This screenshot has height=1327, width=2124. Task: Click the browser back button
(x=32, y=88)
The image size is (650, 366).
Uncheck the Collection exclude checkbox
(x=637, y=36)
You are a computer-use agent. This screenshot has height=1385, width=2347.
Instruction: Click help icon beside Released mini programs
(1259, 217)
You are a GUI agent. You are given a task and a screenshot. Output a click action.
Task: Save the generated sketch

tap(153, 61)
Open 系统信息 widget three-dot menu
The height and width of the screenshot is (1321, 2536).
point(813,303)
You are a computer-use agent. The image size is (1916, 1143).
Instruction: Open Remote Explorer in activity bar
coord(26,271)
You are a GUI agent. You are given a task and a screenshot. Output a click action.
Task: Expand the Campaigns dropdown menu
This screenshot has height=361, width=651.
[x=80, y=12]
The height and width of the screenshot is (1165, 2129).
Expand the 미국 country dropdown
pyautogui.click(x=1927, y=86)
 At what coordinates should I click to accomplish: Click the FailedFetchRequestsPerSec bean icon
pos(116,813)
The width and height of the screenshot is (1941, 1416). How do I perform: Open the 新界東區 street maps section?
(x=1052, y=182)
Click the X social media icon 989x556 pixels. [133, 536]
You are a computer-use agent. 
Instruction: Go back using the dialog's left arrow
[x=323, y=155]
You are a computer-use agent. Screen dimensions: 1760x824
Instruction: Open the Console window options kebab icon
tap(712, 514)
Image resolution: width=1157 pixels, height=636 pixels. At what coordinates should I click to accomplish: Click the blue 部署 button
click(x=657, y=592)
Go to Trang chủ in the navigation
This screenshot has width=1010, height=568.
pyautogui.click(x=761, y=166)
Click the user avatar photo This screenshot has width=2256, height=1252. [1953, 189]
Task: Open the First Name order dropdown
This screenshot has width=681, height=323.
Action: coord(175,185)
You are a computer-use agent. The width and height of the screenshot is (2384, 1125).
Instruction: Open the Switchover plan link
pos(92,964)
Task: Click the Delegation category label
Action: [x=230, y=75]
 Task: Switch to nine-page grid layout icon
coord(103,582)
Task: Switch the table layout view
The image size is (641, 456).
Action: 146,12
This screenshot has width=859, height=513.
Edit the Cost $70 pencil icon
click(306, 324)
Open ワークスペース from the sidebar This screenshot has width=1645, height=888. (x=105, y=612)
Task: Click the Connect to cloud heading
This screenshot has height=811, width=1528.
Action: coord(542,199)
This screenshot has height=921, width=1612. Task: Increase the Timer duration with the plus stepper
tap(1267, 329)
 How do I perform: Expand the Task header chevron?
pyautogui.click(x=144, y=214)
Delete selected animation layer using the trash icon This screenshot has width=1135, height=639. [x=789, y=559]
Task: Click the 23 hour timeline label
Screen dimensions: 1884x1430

____________

> **Task item**: Read the data above and count the lines that include "menu". Answer only with the count.

> **Answer space**: 2